In line with OMERS' investment strategy, nearly two thirds of VC investment in Canada in 2014 was in the broad information and communications technology (ICT) sector — a percentage that increased slightly in the first half in 2015, with $939 million in disbursements.(see chart)

Maintain momentum

Woollatt says OMERS Ventures is unusual in that they are actively committed to early-stage VC investment, despite the fact that VC accounts for a tiny fraction of funding. He says the interest of other institutional investors is limited — the relatively small amounts involved require time and staff to manage.

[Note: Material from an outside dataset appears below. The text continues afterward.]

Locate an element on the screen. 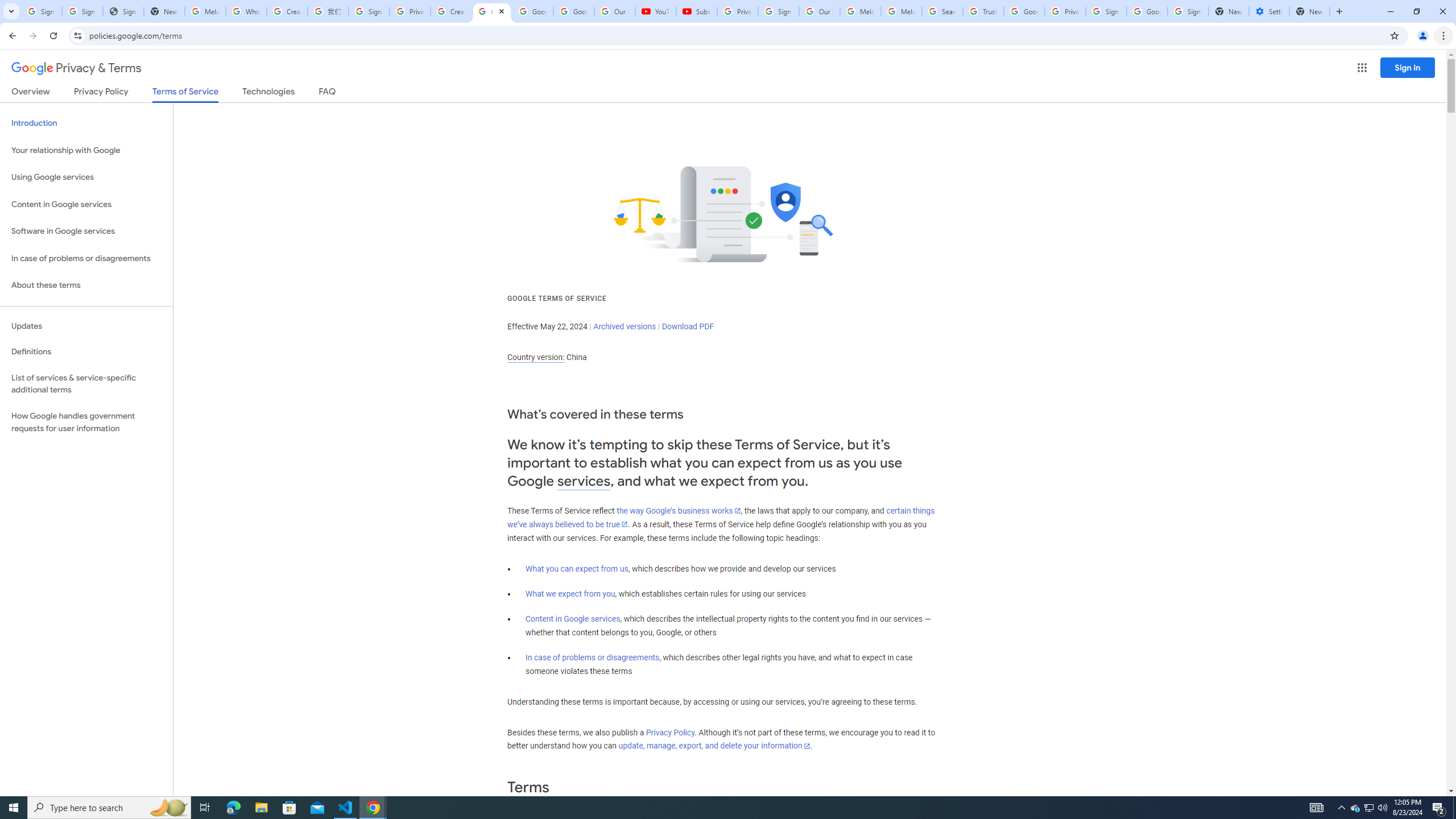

That's beginning to change as the highly profitable exists of firms like HootSuite and Desire2Learn attract widespread attention. Investors are increasingly convinced that FinTech investments could lead to similar returns.

"There's a lot of revenue and quick growth (and) the strength of the banking sector is important," says Woollatt, adding that the high profile of the most promising ICT firms will inevitably result in more institutional engagement. He also notes that public programs like the $400-million Venture Capital Action plan has helped by indicating that the federal government is willing to derisk early-stage investment.